3.2. Reactor temperature change

Figure 6 shows the results of measuring the temperature of the combustion reactor four times for 7 h. The temperature sensor is a K-type sensor and it can measure up to 1360 °C. The measurement resulted in a temperature distribution of 1024 – 1360 °C. The temperature inside the reactor, however, is over 1360 °C.

3.3. Pyrolysis gas analysis results

The main reaction to obtain the syngas, which is the main component of CO and H2 from SRF, is largely composed of the partial combustion reaction of the CO and H2 components in the waste with the externally supplied oxygen and the gasification reaction of this combustion product with the unreacted carbon in the SRF.

The partial combustion reaction is a combustion reaction in which the C and H2 components, and the oxygen in the SRF react; the amount of oxygen supplied from the outside is less than the amount of oxygen required for complete waste combustion. The gasification reaction is a gaseous reaction of unreacted carbon and a combustion product formed by a partial combustion reaction in a high temperature atmosphere; further, a synthesis gas containing CO and H2 as a main component is generated. Table IV lists the exhaust gas analysis table measured at the bottom of the reactor.

Pyrolysis gas generated after pyrolysis.

1 2 3 4 5 Average
CO (%) 8.2 9.3 10.3 9.3 9.2 9.26
CO2 (%) 10 9.9 9.3 9.9 9.9 9.80
O2(%) 0.2 0 0 0 0 0.04
H2 (%) 6.2 7.1 7.8 7.1 7.2 7.08
CH4 (%) 0.2 0.3 0.2 0.2 0.2 0.22

Pyrolysis gas generated after pyrolysis.

NOx (ppm) HCl (ppm) CO (ppm) CO2 (%)
TMS 189.36 0.05 498.77 15.21

The exhaust gas analysis at the outlet of the combustion system showed CO = 9.26 %, H2 = 7.08 %, O2 = 0.04 %, and CH4 = 0.22 %. The developed combustion system can confirm that combustion and gasification occur simultaneously.

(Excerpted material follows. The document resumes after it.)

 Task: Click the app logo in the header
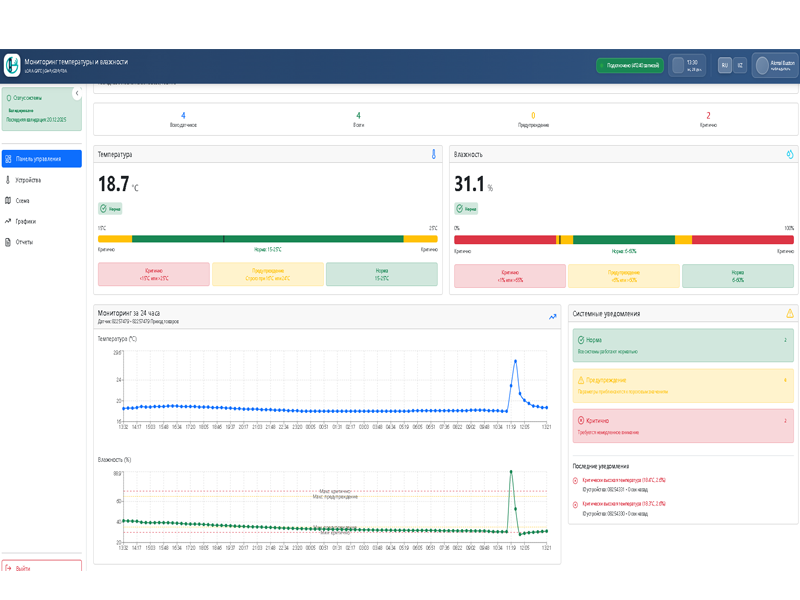click(x=12, y=65)
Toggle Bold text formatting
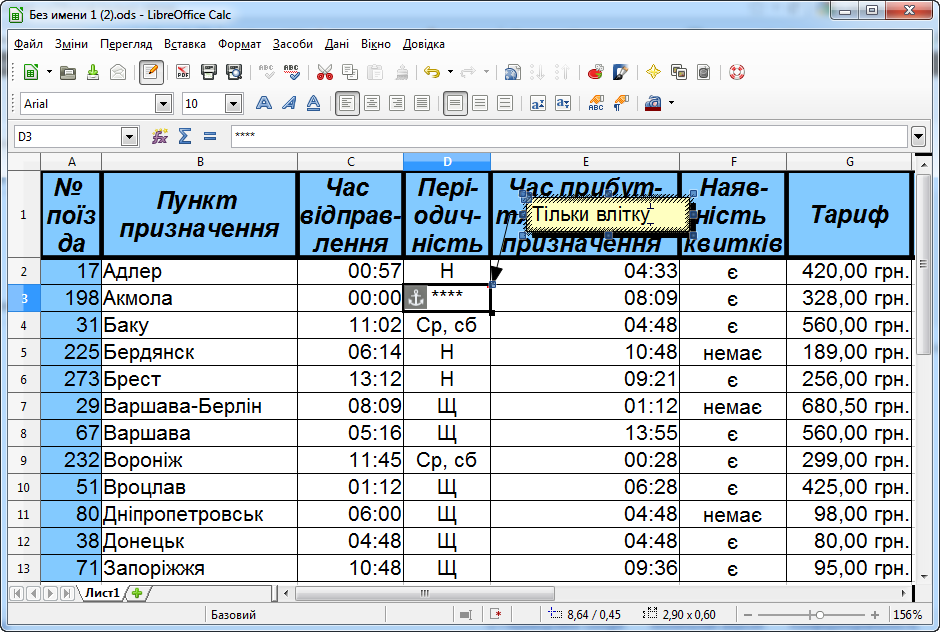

3.4. Exhaust gas measurement result

The analysis was performed using TMS installed in the chimney. Table V shows the result of NOx, HCl, CO, and CO2 measurements.

In this study, temperature and gas composition in the reactor were studied through the gasification and combustion system using fluff SRF. Computational analysis was also performed on the internal environment of the combustion system according to the change in the output of the thermal plasma generator. As the generator output increases, the temperature inside the system increases, and the temperature becomes uniform for the entire area. These results indicate that as the generator’s output power increases, the high-temperature region of the thermal plasma extends to the center of the system as the axial velocity increases. Thus, the high output thermal plasma generator can be expected to attract thermal plasma by the rapid flow in the axial direction and lead to a temperature increase inside the system.

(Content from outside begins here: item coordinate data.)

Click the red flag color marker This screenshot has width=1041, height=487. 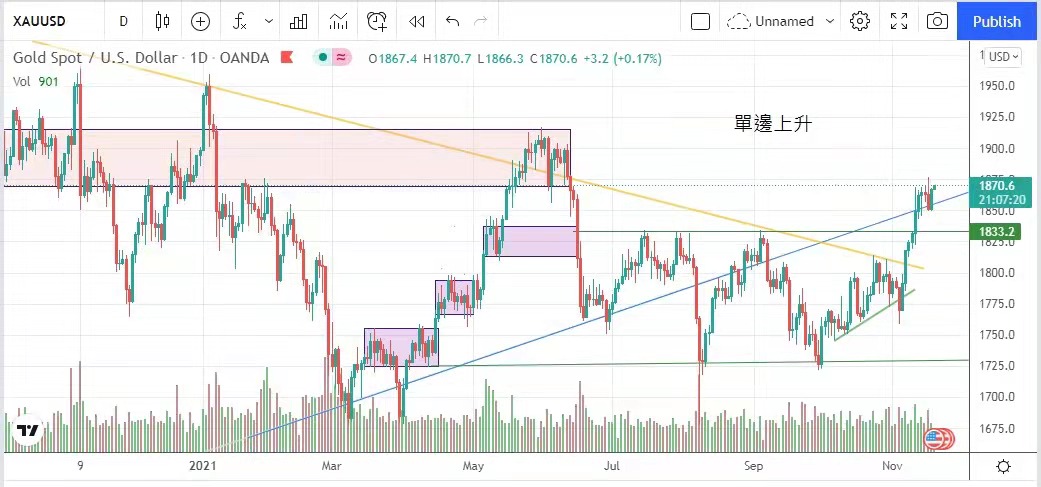(288, 58)
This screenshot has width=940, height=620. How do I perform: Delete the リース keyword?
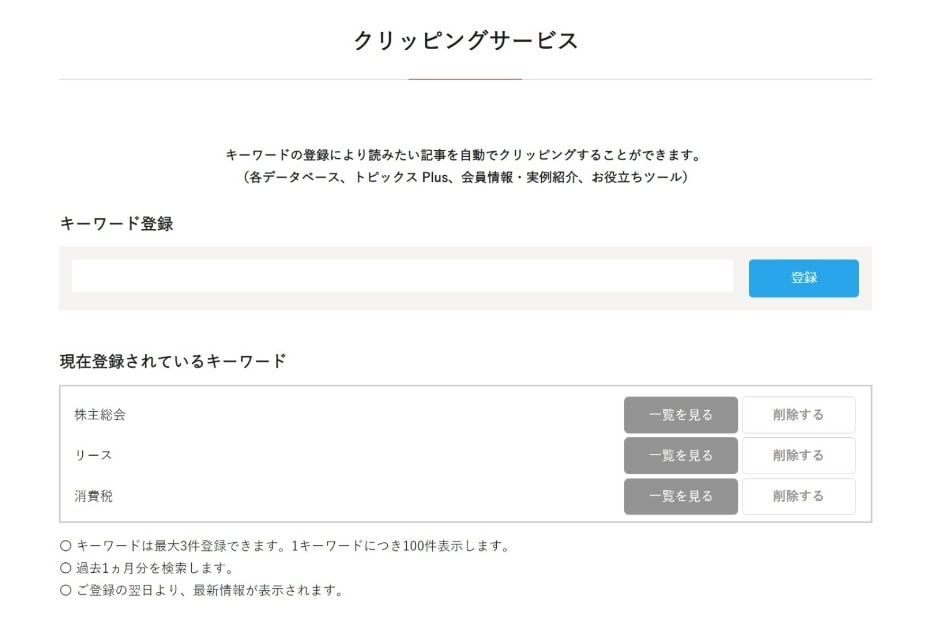[x=799, y=456]
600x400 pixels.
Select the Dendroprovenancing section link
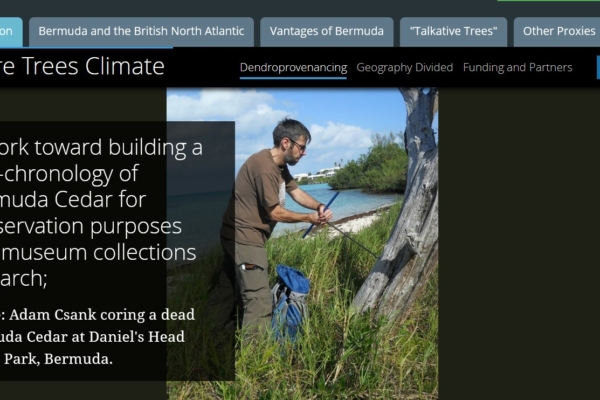pyautogui.click(x=293, y=68)
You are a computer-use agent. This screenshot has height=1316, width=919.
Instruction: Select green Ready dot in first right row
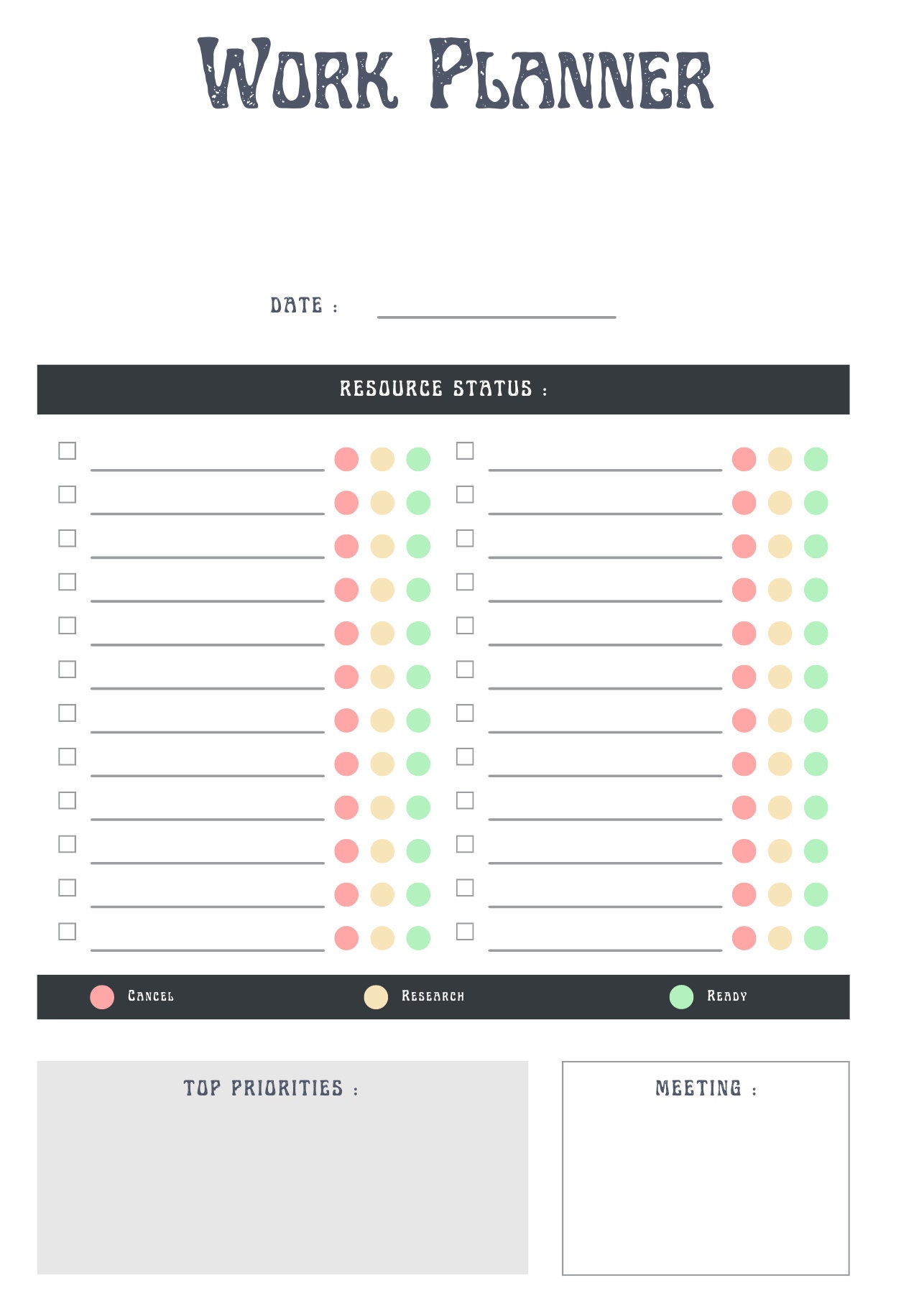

SRF was found to show a high temperature of at least 1024 – 1360 °C above the continuous treatment of 2 ton/h, while CO and H2 concentrations increased based on the gas analysis. The reactor analysis confirmed that combustion and gasification occur simultaneously. In addition, the pollutant gas discharged to the atmospheric gas phase could be treated under environmental regulations. The results confirm that the gasification and combustion composite system can handle various samples.

This work was supported by Korea Environment Industry & Technology Institute (KEITI) though Advanced Technology Program for Environmental Industry, funded by Korea Ministry of Environment (MOE) (RE201809036).